To discover the concepts learned by the model, we adapt the sparse autoencoder (SAE) approach as described by 4.

The Sparse Autoencoders (SAEs) proposed by 4 consist of a linear encoder \(f(\cdot)\) with weights \(\vec W_{E}\in\mathbb R^{d\times h}\), a ReLU non-linearity \(\phi\), and a linear decoder \(g(\cdot)\) with weights \(\vec W_D\in\mathbb R^{h\times d}\). For a given input \(\vec a\), the SAE computes:

\[ \begin{align} \text{SAE}(\vec a) = (g \circ \phi \circ f) (\vec a) = \vec W_D^T\;\phi\left(\vec W_E^T \vec a\right)\;. \end{align} \]
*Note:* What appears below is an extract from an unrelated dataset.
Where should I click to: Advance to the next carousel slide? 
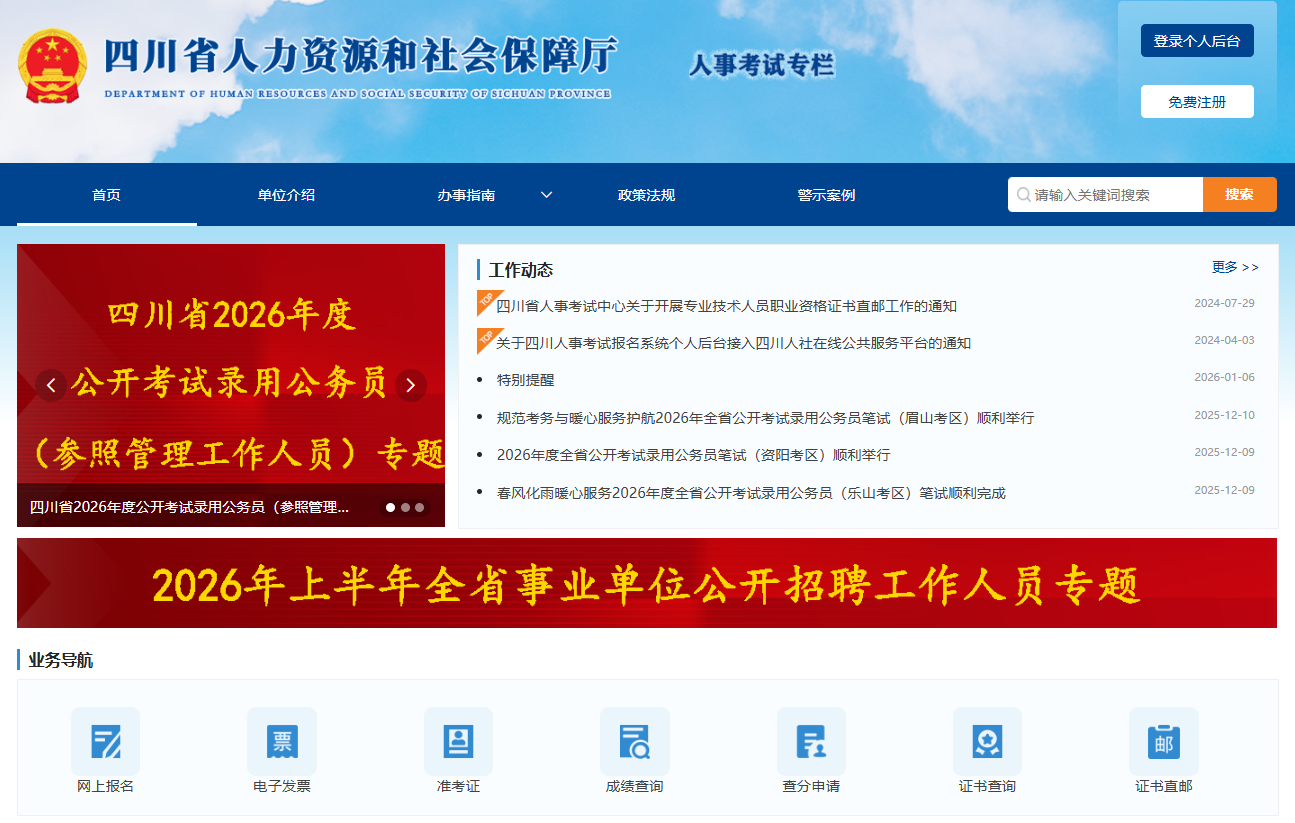(x=410, y=385)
Importantly, the hidden representation \(f(\vec a)\) is of significantly higher dimensionality than the CLIP embedding space (i.e., \(h\gg d\)), but optimised to activate only very sparsely. Specifically, the SAE is trained with an \(L_2\) reconstruction loss, as well as an \(L_1\) sparsity regularisation:

\[ \begin{align} \mathcal L_\text{SAE}(\vec a) = \lVert\text{SAE}(\vec a) - \vec a\rVert^2_2 + \lambda_1 \lVert \phi(f(\vec a))\rVert_1 \end{align} \]

with \(\lambda_1\) a hyperparameter. To discover a diverse set of concepts for usage in downstream tasks, we train the SAE on a large dataset \(\mathcal{D}_\text{extract}\); given the reconstruction objective, no labels for this dataset are required.

concept_discovery_fig
Fig.4: Concept Discovery Module.

Automated Concept Naming

Once we trained the SAE, we automatically name the individual feature dimensions in the hidden representation of the SAE. For this, we use a large vocabulary \(\mathcal{V}=\{v_1,v_2,\dots\}\) of English words, which we embed via the CLIP text encoder \(\mathcal T\) to obtain word embeddings \(\mathcal E=\{\vec e_1, \vec e_2, \dots\}\).

To name the SAE’s hidden features, we propose to leverage the fact that each of the SAE neurons \(c\) is assigned a specific dictionary vector \(\vec p_c\), corresponding to a column of the decoder weight matrix:

\[ \begin{align} \vec p_c = [\vec W_D]_c \in \mathbb R^{d}\;. \end{align} \]

If the SAE indeed succeeds to decompose image representations given by CLIP into individual concepts, we expect the \(\vec p_c\) to resemble the embeddings of particular words that CLIP has learnt to expect in a corresponding image caption.

Hence, to name the ‘concept’ neuron \(c\) of the SAE, we propose to assign it the word \(s_c\) of the closest text embedding in \(\mathcal E\):

\[ \begin{equation} s_c = \arg\min_{v \in \mathcal{V}} \;\left[\cos\left(\vec p_c,\mathcal{T}(v)\right) \right]\;. \end{equation} \]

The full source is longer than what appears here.